By 1993, my obsession had mostly focused upon Inspector Morse. I first encountered Morse through the television series, which in Australia ran on Channel Seven and was enjoyed by my dad. As much as I loved the show, the books were, of course, better, and I read and reread them many times, chasing down all the references to opera and literature and poetry and classics. I also collected them avidly; I think I had at least four different editions of The Way Through the Woods.
I'm not a fan-lettery person, but in 1994, I took stock of how my little fourteen-year-old life had been shaped by my devotion to Morse books, and started drafting a letter to author Colin Dexter, after rather creepily stalking him as best I could by hunting down on VHS all his guest appearances in the series and looking up his address in an authors' directory I found in the State Library of Queensland. (Just think what I would have done with the internet and Google Earth.) I wish I'd kept a copy of my letter to laugh at in posterity; there were at least four pages of gushing, along with detailed descriptions of how the novels had inspired me to join the chess club, take up Latin (through a correspondence course, since my school didn't offer it), research the baffling mysteries of Freemasonry (this interest vanished after I finally learned the handshake when I was 16), and become a fledgling opera buff (I bought an expensive subscription with my allowance and attended all the shows by myself, since nobody else I knew could stand the stuff); in particular, I described my resultant affliction with a profound admiration for the music of Wagner.
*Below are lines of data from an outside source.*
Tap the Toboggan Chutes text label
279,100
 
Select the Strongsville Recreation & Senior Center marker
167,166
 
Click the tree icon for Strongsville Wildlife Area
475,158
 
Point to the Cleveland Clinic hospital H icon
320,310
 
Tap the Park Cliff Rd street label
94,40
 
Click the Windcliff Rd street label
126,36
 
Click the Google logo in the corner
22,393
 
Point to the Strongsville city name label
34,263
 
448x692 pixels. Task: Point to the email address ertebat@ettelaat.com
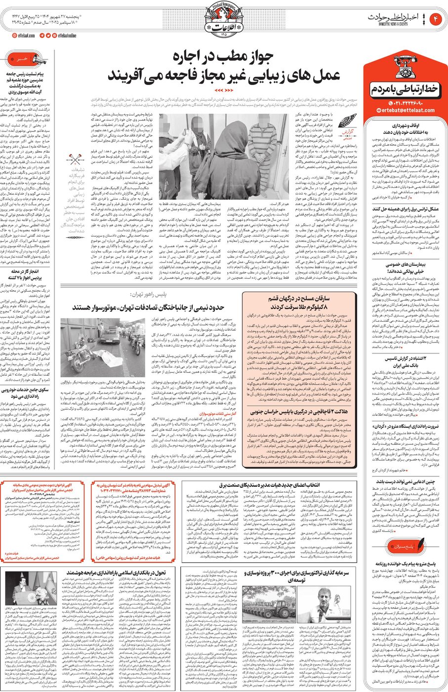coord(405,110)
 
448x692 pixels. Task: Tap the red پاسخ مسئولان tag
coord(404,547)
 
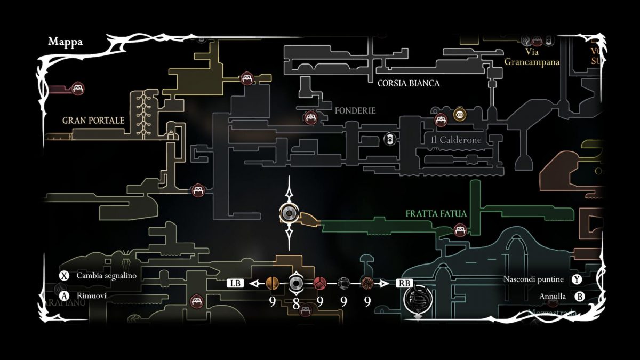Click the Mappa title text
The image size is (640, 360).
coord(65,42)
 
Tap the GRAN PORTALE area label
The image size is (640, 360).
coord(93,121)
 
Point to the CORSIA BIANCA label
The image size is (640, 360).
coord(409,83)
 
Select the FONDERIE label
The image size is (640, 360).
coord(355,111)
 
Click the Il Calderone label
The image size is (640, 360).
coord(456,140)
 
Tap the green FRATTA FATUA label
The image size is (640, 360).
coord(436,213)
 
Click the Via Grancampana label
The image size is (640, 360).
coord(532,57)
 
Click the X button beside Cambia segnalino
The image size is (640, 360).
coord(65,276)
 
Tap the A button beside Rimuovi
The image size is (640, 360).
coord(65,295)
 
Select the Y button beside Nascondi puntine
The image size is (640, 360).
coord(576,279)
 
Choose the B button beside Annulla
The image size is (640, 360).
coord(576,296)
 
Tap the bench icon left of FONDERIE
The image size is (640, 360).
coord(310,117)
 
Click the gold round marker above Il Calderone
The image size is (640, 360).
coord(459,114)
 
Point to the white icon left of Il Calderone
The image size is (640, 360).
coord(390,140)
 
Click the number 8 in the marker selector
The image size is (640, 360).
coord(296,303)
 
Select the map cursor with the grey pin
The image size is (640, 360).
coord(289,214)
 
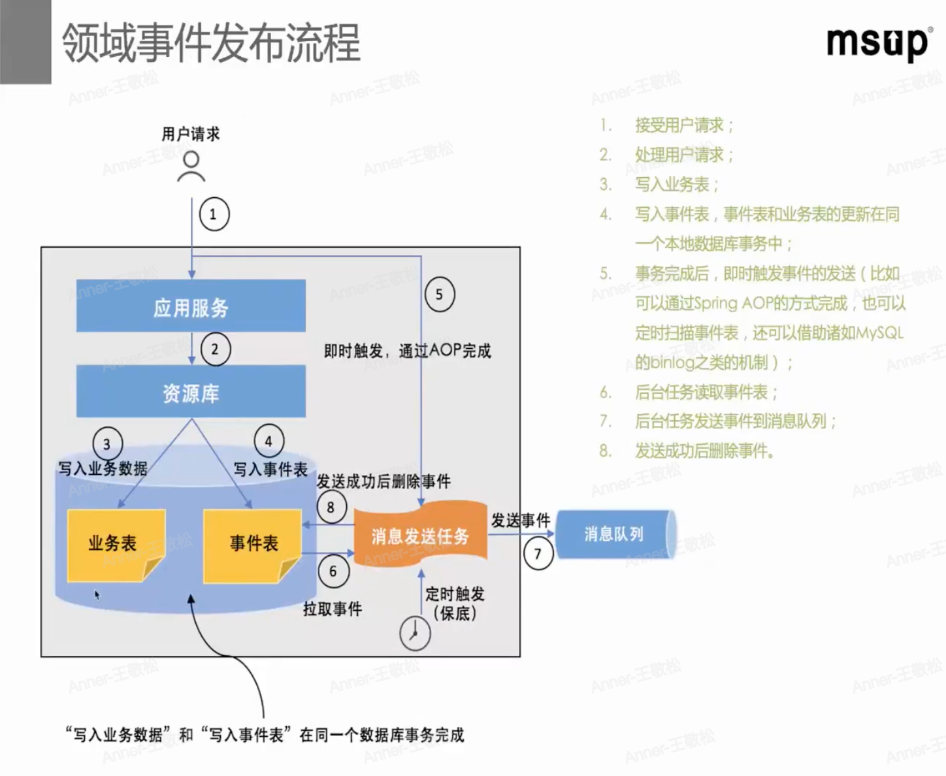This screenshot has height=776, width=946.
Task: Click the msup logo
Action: (x=877, y=44)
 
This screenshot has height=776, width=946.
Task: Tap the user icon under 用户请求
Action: (x=191, y=166)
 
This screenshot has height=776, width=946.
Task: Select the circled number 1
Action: (x=214, y=214)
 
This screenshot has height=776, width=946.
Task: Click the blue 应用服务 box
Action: (x=191, y=306)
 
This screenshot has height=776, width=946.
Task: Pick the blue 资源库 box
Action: (x=191, y=392)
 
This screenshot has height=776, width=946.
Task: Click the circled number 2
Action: (x=215, y=349)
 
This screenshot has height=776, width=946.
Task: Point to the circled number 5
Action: (x=439, y=295)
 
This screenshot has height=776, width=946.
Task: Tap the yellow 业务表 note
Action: (x=115, y=545)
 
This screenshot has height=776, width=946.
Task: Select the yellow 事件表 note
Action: (x=253, y=545)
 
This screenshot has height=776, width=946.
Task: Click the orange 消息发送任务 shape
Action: (x=420, y=535)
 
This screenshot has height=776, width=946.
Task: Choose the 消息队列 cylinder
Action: (x=613, y=534)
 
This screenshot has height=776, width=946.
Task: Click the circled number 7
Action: (x=538, y=555)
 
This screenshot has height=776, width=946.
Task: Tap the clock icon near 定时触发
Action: (x=415, y=632)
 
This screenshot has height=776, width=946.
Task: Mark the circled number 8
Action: (x=331, y=508)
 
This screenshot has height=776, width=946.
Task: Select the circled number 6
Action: (x=333, y=572)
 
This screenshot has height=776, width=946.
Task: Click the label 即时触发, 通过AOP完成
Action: (x=407, y=351)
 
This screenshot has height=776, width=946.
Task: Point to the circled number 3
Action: (x=107, y=444)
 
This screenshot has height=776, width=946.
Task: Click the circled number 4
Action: (x=269, y=442)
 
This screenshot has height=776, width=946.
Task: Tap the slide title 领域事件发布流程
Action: (x=211, y=43)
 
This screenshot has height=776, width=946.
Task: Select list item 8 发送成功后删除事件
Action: (x=704, y=451)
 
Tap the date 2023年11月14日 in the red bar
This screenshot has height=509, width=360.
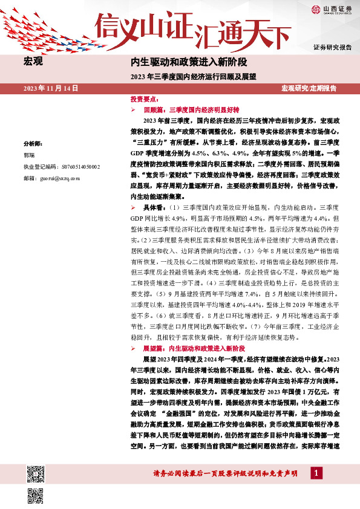coord(51,88)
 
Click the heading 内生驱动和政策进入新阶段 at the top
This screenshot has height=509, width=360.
coord(189,62)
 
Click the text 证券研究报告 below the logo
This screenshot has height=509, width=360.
coord(332,47)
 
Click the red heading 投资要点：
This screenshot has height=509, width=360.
coord(145,98)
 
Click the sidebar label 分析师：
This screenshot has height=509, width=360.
coord(33,144)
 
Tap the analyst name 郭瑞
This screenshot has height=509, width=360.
coord(29,155)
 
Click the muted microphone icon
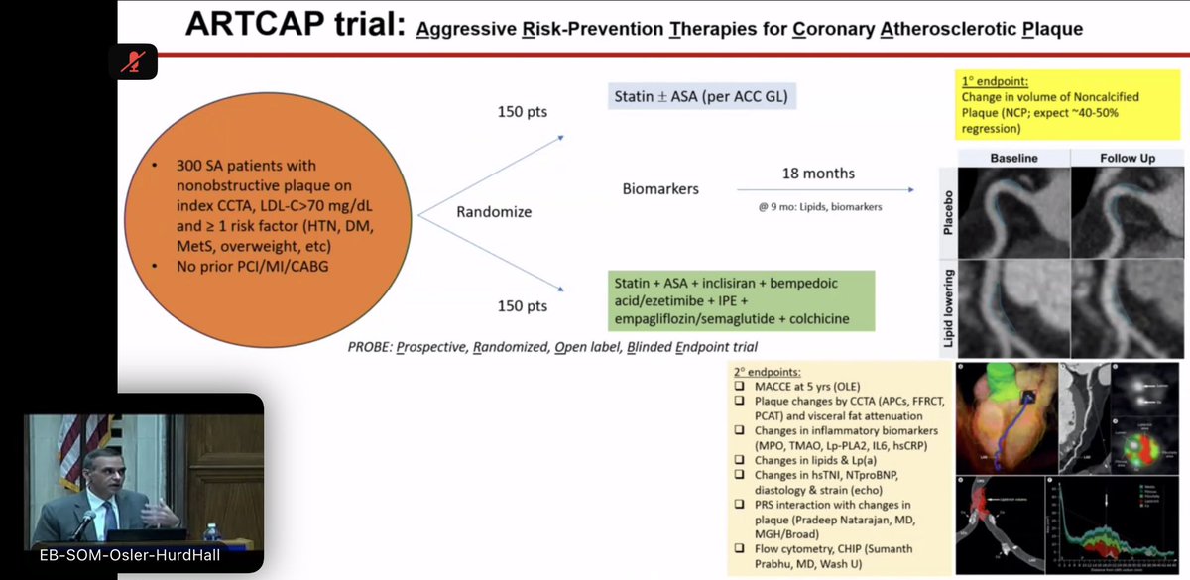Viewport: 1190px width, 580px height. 131,62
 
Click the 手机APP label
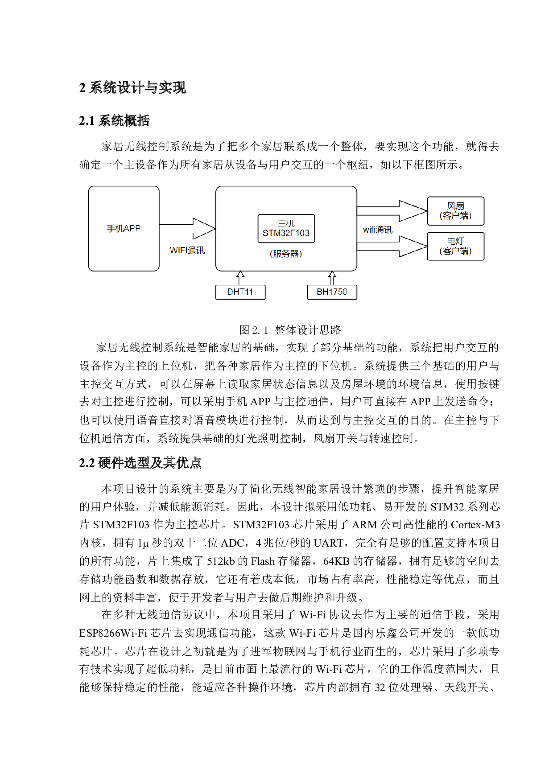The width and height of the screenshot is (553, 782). coord(124,228)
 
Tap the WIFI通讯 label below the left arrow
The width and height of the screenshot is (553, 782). coord(187,251)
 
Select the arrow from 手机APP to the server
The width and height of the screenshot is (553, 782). coord(187,229)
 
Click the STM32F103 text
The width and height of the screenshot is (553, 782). coord(286,233)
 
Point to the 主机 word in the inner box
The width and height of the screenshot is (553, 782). coord(286,223)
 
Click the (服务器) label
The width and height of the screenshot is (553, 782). coord(286,254)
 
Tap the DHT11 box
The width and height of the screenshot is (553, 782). coord(240,292)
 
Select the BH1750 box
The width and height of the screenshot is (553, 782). coord(332,292)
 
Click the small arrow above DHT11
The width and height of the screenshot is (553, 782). coord(240,277)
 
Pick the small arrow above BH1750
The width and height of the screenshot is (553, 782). coord(332,277)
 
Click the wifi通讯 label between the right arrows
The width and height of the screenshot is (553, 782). coord(378,230)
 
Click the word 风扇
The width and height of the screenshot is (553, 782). coord(456,206)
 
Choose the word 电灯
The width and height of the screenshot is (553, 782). coord(456,241)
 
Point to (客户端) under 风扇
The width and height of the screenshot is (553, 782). coord(456,216)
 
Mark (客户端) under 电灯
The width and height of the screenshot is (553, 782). coord(456,251)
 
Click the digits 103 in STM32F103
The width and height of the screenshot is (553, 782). coord(302,233)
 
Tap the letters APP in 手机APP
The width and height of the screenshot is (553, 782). coord(132,228)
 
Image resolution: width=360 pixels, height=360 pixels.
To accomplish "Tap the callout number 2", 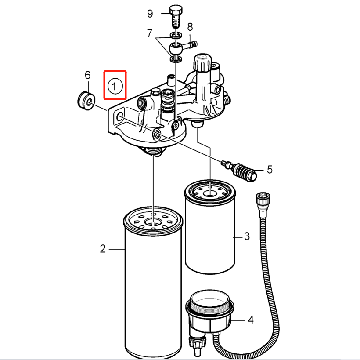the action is (x=103, y=249).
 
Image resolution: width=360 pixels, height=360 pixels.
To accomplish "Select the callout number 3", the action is (x=247, y=236).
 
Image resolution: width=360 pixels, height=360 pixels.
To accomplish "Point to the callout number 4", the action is (x=251, y=320).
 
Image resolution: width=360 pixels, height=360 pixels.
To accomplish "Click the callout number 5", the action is (x=270, y=169).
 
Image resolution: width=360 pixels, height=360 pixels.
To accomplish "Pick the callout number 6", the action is (x=87, y=75).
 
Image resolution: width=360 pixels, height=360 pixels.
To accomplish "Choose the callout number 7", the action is (x=149, y=33).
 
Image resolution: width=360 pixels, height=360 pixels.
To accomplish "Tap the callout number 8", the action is (x=190, y=27).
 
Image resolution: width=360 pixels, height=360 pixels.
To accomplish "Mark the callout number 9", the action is (x=150, y=14).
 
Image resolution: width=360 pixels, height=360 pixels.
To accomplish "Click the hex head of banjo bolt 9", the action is (x=176, y=10).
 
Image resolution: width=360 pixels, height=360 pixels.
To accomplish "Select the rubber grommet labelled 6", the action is (x=86, y=101).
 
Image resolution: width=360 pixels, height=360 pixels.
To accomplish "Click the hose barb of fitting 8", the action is (x=190, y=45).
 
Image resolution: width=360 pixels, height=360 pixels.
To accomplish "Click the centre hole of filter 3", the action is (x=210, y=193).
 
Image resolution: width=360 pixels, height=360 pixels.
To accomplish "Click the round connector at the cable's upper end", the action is (x=263, y=199).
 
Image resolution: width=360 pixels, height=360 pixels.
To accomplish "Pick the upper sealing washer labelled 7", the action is (x=176, y=36).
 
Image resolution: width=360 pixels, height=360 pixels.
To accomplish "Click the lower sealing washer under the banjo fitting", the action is (x=176, y=59).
I blathered on with oblivious teenaged narcissism* about playing the viola in the youth orchestra**. After four or five painstakingly handwritten drafts, the letter was dropped in the mail and forgotten. I honestly never expected a reply; I just wanted to thank the guy and talk about myself.
My mother didn't understand why I wouldn't stop screaming hysterically when this came in the mail. She looked genuinely worried, as though she feared the familial insanity had taken me early.
My dear Melissa,
That's just about the sweetest letter I've ever received. Bless you! If you were here, I'd give you a hug and a kiss (if that were allowed!).
My greetings to you from Oxford and from Chief Inspector Morse. And every best wish to you yourself always!
You write awfully well, you know. And perhaps you're going to be a writer yourself?
I'm not going to say that this letter made me who I am. But it certainly kicked all of my Morse-inspired interests into high gear. I took more music courses in grades 11 and 12. When I agreed to go to med school after graduation, it was only because I thought I wanted to be a forensic pathologist. The first drink I ever had was Bell's Scotch. The first $1,000 I ever saved, I spent on buying tickets to the first Australian production of the entire Ring Cycle in Adelaide in 1998. And now, of course, I am a composer, and currently, one of my graduate courses is a seminar led by Carolyn Abbate (squee) focused on Tristan und Isolde.
This blog post brought to you by nostalgia provoked by watching Inspector Lewis on Netflix Instant, followed by Humoresque, which was our Tristan "reading" this week.
*as opposed to self-aware 31-year-old narcissism.
**When his next book came out in 1996, one of the young characters "had a great love of music, and played the viola in the National Youth Orchestra." Naturally, my blood ran cold upon reading that sentence, and I felt certain I was responsible - me, personally, responsible for a small trait of a small character in a Morse book. However, that character had committed suicide, so I couldn't bring myself to think on it too deeply.
Tangent: is it now an accepted thing that all forensic pathologists on TV are women?